Ted Cruz bets presidential campaign success on congressional failures

Ted Cruz is staking his bid for the presidency on a record of near-achievements and legislative impasses — and he is confident Republican voters will buy what he’s selling.

At his speech Monday announcing his candidacy for president, Cruz praised “courageous conservatives” unafraid to take on Washington and the president on principle and at any cost, and counted himself among them.

“Over and over again, when we faced impossible odds, the American people rose to the challenge,” Cruz said. “You know, compared to that, repealing Obamacare and abolishing the IRS ain’t all that tough.”

That doesn’t make those goals plausible, however, and Cruz should know: He was famously unsuccessful at blocking funding for Obamacare in Congress.

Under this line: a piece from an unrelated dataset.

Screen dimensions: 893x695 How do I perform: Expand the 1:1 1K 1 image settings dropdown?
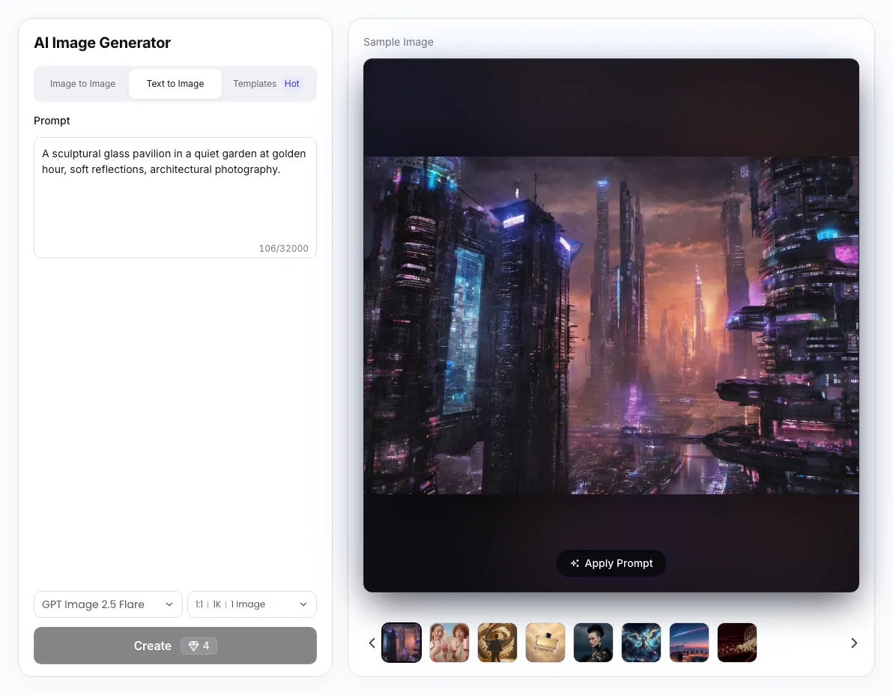(x=252, y=604)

Cruz will run for president on a platform encompassing that and other legislative failures, including also his sunk attempt to stop the president’s executive action on immigration, and his unwillingness to raise the debt ceiling, which led to a government shutdown. For all the fights Cruz has started in Congress, he hasn’t won a major one yet.

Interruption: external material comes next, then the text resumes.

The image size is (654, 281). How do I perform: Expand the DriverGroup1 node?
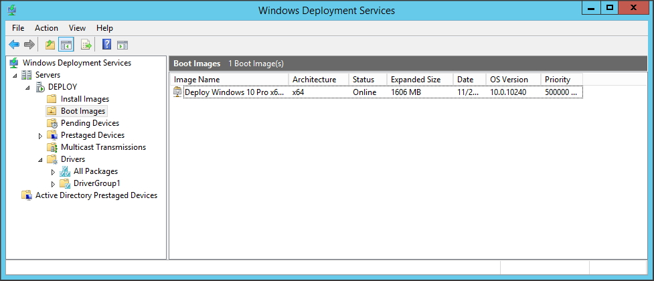53,184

But Cruz’s spokesman Rick Tyler said the senator’s losing battles won’t be a negative for voters.

“The opposite,” Tyler said.

“Cruz is one voice in a Congress full of timid people who focus on what can’t be done,” he continued. “Voters gave the Congress a mandate last November to get things done. Now people are asking why is Cruz the only one willing to lead. Cruz is focusing on what should and can be done.”

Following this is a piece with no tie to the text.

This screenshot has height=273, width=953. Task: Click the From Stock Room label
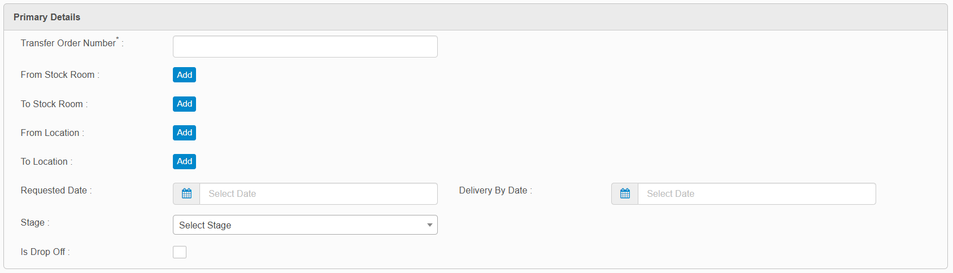pos(58,75)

“It’s about doing the right thing,” Tyler added. “It’s about leadership.”

Cruz’s style has proven to be polarizing, and a Gallup poll earlier this month showed him with higher unfavorable ratings nationally, at 28 percent, than favorable, at 22 percent. Meanwhile, a Wall Street Journal/NBC News poll this month showed that many Republicans have already made up their minds about Cruz, for the worse: 38 percent said they could not see themselves voting for him, and only 40 percent said they could.

But being widely known as an ideological stalwart also has its perks in a Republican primary — in particular in more conservative states like Iowa and South Carolina, where in 2012 Rick Santorum and Newt Gingrich, respectively, beat out Mitt Romney.

That’s why, on his newly-minted campaign website, Cruz plays up some of his losing battles, including “(setting) an early, high standard for meaningful Republican opposition to increasing the debt ceiling,” or having “led the fight to defund Obamacare.” Indeed, the word “fight” appears often.

There might be a hitch in Cruz’s plan, however, should a conservative candidate with tangible accomplishments come along. Doug Gross, a plugged-in Iowa Republican operative who chaired Romney’s 2008 presidential campaign there, pointed to Wisconsin Gov. Scott Walker, whose triumphant fight against unions in Wisconsin is central to his bid for president.

“Walker is an interesting figure because he’s not only fought the principled fight, he’s won it,” Gross said. “So, up against Scott Walker, that is a problem for Ted Cruz.”